ABOUT THIS TASK → All lines in the entries below that hold "computer" make up the answer.

Collected data
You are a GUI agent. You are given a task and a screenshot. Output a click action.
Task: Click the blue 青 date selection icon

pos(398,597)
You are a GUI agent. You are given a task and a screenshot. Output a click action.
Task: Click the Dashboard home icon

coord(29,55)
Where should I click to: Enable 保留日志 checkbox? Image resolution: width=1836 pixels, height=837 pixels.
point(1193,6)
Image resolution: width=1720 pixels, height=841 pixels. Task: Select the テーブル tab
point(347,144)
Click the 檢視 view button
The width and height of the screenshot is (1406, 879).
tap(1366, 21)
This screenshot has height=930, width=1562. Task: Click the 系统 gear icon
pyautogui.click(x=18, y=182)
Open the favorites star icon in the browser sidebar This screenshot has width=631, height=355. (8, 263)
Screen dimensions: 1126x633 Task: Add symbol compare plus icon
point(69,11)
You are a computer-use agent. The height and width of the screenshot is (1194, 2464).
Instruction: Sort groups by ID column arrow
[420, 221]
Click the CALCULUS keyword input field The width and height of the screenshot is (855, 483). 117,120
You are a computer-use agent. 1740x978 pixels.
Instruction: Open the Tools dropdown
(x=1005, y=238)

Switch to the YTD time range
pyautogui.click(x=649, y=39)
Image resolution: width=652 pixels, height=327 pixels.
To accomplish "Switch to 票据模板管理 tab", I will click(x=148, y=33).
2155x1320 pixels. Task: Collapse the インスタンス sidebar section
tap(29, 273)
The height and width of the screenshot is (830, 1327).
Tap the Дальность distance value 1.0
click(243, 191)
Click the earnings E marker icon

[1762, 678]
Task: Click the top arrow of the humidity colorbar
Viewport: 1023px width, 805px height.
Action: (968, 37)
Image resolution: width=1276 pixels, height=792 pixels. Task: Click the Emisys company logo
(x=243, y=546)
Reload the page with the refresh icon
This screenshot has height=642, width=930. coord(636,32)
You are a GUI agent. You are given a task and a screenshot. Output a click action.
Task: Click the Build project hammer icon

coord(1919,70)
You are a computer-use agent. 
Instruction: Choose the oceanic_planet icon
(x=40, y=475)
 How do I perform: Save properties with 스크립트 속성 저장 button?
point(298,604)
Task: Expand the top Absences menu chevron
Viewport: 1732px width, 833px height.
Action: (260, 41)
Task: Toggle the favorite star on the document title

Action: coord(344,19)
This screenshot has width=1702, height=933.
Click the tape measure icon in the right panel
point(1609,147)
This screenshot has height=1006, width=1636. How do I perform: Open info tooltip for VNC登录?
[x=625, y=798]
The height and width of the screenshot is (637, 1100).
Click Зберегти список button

TASK RESPONSE →
You are a computer-use agent. The height and width of the screenshot is (1194, 2464).
You are a computer-use agent. 1740x978 pixels.
You are a computer-use agent. 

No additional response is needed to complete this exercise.